In summary, Activation underscored the importance of early and effective communication strategies, especially in regions with limited information access. However, comparing data on Activation in Ghana with developed countries emphasize the need for tailored approaches to promote public trust. Future efforts should prioritize targeted media campaigns and health personnel engagement to ensure widespread understanding and acceptance of COVID-19 vaccines, contributing to global public health initiatives.
Limitations
The review has some limitations. While our review had successfully assessed operational strategies used to roll out the Ghana’s COVID-19 vaccine program, the 5A taxonomy was inadequate in accessing the role of enablers within family units. Some of these enablers include age, gender, rural-urban divides, and other interpersonal relationships which could affect vaccination decisions. While this omission does not take away the relevance of our findings to public health policies in Ghana, we recommend that further research is done in this area to inform the message that media organizations can communicate to the public during a pandemic. Additionally, since our review was focused exclusively on peer-reviewed empirical papers published in English, we are likely to miss out on other information published in editorials, commentaries, and newspaper publications, among others. In the same vein, since many national journals in Africa are not indexed in the databases we used for this research, we could miss useful information contained in papers published in such journals. Finally, we did not consult with stakeholders to validate our research findings. However, since this process can greatly enhance the quality of the review, we recommend users of our findings to, as much as possible seek additional interpretations from the relevant experts.
Conclusion
There is a plethora of publications on COVID-19 vaccination using different models which are sometimes overlapping. Our work harmonizes all these articles using the 5A taxonomy to scientifically regroup and classify these articles to advise policy makers to enact evidence-informed policies and programs to address the gaps identified. Regarding research gaps, our findings recommend further empirical investigations on vaccine financing (Affordability) and access constrains in Ghana. With many disease outbreaks in Africa, including Ebola, Measles, Hepatitis B and other childhood diseases, vaccination would remain a health policy choice for African nations for many years. The best way to enhance the effectiveness (Acceptance) of vaccination on the continent is to engage in continuous scientific assessment of the strategies (Activation) governments and health entrepreneurs adopt to make the jabs available to those who need it, and the results they produce.
Footnotes
Acknowledgements
I sincerely appreciate the support of the team at the Catholic Health Service Trust-Ghana (CHST) and the Health Policy and Management class of the University of Ghana Business School (UGBS).
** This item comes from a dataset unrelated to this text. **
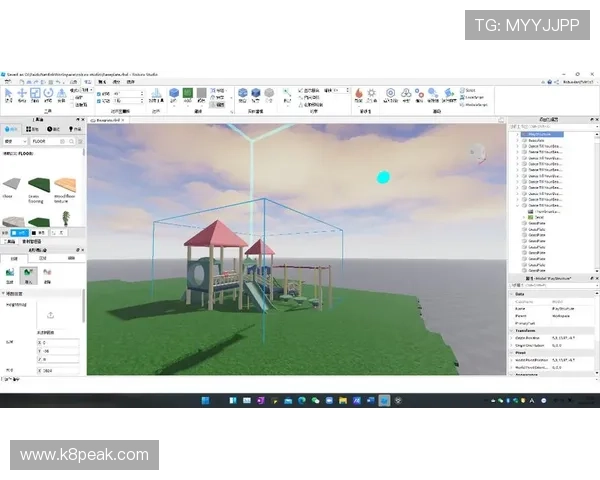The image size is (600, 480).
Task: Click the Script item in the ribbon
Action: click(477, 90)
Declaration of Conflicting Interests
The author(s) declared no potential conflicts of interest with respect to the research, authorship, and/or publication of this article.
Funding
The author(s) received no financial support for the research, authorship, and/or publication of this article.
Ethics Statement
This is not applicable.
Data Availability Statement
The data underlying this study, including the literature search records, study selection process, and all data supporting the findings of this review are included in the article.